## What you need to do
Produce a copy of every line in the records that holds the string "give".

(Extracted records)
··········

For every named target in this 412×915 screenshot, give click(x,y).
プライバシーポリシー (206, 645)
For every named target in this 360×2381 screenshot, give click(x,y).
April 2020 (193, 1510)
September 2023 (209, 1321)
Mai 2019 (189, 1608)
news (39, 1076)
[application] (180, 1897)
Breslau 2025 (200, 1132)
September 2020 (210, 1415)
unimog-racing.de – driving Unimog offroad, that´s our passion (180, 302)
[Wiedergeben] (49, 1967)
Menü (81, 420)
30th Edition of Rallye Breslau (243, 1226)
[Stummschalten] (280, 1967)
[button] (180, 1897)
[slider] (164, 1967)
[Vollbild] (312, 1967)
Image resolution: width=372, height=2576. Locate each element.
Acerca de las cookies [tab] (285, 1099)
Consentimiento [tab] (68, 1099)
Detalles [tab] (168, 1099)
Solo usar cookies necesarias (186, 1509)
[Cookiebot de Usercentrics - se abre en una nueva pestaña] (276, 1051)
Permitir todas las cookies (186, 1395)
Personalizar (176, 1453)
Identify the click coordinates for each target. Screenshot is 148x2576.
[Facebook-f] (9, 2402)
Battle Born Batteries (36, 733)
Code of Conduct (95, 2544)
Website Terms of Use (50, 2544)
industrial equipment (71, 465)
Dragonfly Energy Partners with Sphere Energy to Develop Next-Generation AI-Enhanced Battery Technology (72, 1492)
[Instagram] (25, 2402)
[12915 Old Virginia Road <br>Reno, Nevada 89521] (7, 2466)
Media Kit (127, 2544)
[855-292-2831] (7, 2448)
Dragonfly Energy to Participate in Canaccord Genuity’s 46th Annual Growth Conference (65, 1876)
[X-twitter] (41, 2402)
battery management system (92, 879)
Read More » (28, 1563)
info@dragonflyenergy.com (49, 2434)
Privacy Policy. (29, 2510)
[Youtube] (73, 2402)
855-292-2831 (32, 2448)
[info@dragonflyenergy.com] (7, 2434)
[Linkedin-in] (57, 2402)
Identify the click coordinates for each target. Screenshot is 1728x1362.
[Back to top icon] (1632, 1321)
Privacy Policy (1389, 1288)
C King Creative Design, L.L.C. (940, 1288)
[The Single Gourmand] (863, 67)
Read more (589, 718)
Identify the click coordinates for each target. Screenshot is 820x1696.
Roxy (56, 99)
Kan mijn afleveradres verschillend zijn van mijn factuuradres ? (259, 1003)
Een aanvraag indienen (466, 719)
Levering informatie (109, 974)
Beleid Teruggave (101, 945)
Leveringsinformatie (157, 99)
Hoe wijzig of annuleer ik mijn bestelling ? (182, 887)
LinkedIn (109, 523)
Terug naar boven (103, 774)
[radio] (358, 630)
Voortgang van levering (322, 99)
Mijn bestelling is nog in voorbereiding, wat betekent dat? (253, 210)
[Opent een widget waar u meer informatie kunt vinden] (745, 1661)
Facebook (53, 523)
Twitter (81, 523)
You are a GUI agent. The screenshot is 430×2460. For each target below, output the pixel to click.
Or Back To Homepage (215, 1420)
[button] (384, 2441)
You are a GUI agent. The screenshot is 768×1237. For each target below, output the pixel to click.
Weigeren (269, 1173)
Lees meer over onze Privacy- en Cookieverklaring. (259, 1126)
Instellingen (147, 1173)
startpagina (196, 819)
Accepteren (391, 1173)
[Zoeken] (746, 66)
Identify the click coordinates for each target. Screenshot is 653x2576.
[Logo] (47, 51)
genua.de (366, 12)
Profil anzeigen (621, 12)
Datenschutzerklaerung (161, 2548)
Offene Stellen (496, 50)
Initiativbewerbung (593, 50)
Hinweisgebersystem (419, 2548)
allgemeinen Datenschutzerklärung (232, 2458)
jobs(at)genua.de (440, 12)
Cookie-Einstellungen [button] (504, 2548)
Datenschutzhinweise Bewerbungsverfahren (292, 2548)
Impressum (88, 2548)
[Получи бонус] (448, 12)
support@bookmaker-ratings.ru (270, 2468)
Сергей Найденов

··········

## Answer box
For every named target in this 412×915 screenshot, give click(x,y).
For every named target in this 360×2381 screenshot, give click(x,y).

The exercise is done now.